The Writ of Habeas Corpus, Pt 1

(This is Part 1 of a 2-part article.)

In spite of the storyline in the film Braveheart, Edward I (who ruled 1272-1307) is considered by historians to be one of the greatest English kings. One of his most notable accomplishments was legal reform. He greatly clarified the law and rooted out corruption. Though stern in putting down rebellions, he appears to have sincerely wanted all subjects of his realm to benefit from his rule.

Thus it's entirely fitting that it was in 1305, during the later years of Edward's reign, that the first recorded writ of habeas corpus occurred. Habeas corpus literally means "produce the body" and what it signifies is that a prisoner must be brought before a court to determine if he or she is being lawfully held.

Such a court proceding does not determine guilt or innocence; that's for a later court to decide. Habeas corpus merely insists that a prisoner be brought speedily before a court of law in order to hear the charges against him or her, and equally important, so the court can determine whether preliminary evidence is sufficent for the authorities to continue holding the prisoner pending further procedings.

The real point of habeas corpus is to prevent government power from arbitrarily and indefinitely imprisoning people without at least a court hearing. Thus this crucial advance was formally codified in British Law by the Habeas Corpus Act, passed by Parliament in the year 1679.

Habeas corpus is considered such a basic human right that the U.S. Supreme Court had this to say about it: "The writ of habeas corpus is the fundamental instrument for safeguarding individual freedom against arbitrary and lawless state action." (Brown v. Vasquez, 1992)

And the U.S. Constitution says, in the very first Article: The Privilege of the Writ of Habeas Corpus shall not be suspended, unless when in Cases of Rebellion or Invasion the public Safety may require it."

Now of course President Abraham Lincoln did suspend the right of habeas corpus during the U.S. Civil War, in 1861, though he may perhaps be forgiven for that since rebel armies at that point in time were only 25 miles from the White House.

No such emergency faces the current U.S. administration. Yet in some situations it has consistently ignored the principle of habeas corpus, most notably with the prisoners of Guantanamo Bay, many of whom it appears are not terrorists at all. Yet some of those prisoners—and other foreigners in U.S. detention—have languished for years without charges and without a court hearing.
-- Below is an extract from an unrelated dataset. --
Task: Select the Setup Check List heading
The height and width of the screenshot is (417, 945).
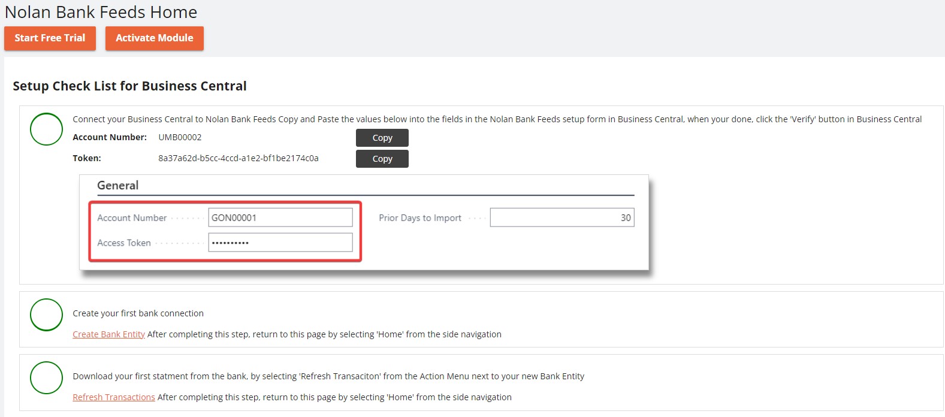Action: (x=129, y=86)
This is a stain on the United States. One of America's greatest strengths in the world has come not just from its military or economic might but from its evolving and hard-won example of holding human rights as a centerpiece of its political and legal systems.

Now some of that moral force has been damaged and is in danger of further depletion. The current compromise on the military tribunals bill between the White House and three well-intentioned Senators, while an improvement on the administration bill, would allow the President to detain any non-citizen anywhere without charges and without court review, simply by declaring him or her an "enemy combatant".
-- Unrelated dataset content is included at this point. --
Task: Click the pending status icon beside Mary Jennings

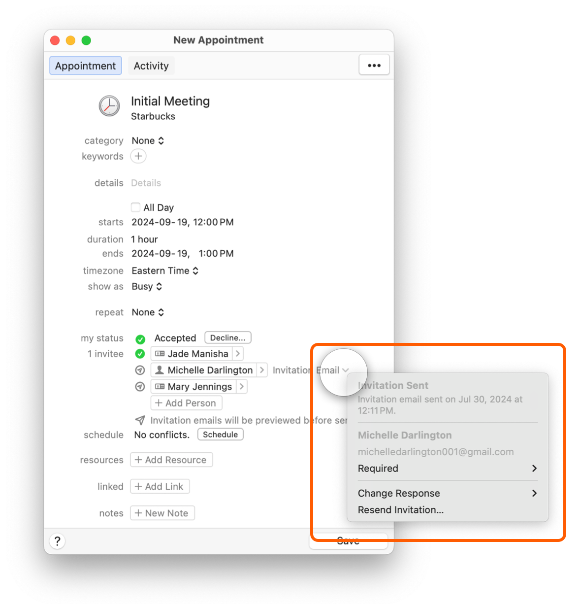Action: 140,387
Most important, the proposed bill would prohibit the use of habeas corpus for such detentions, allowing hundreds of uncharged prisoners at Guantanamo and thousands elsewhere in U.S. hands to be held indefinitely while being completely cut off from court review.

Paraphrasing Gandhi, we could say that the real test of a society is how it treats the least advantaged of those under its jurisdiction.

"But what's all this got to do with me?" we might ask. "After all, I'm not an enemy combatant and I'm a U.S. citizen." Yet history shows that a society that lets its legal protections slip for the few can sometimes end up with evaporated protections for the many. The "slippery slope" is not necessarily just a phrase for musty history books.

We in the United States should pause carefully before discarding, even selectively, a hard-fought human principle, the writ of habeas corpus, enshrined in the rule of law in America for over two centuries now and in England for nearly 700 years.

As many commentators have pointed out, the War on Terrorism cannot ultimately be won with bombs and bullets. At its core it's a contention for hearts and minds across the world, particularly the Islamic world.

For it is our policies, much more than our words, that are watched by an increasingly sceptical global population to see if our high-minded phrases about freedom, democracy and the rule of law are mirrored by our everyday real-world actions.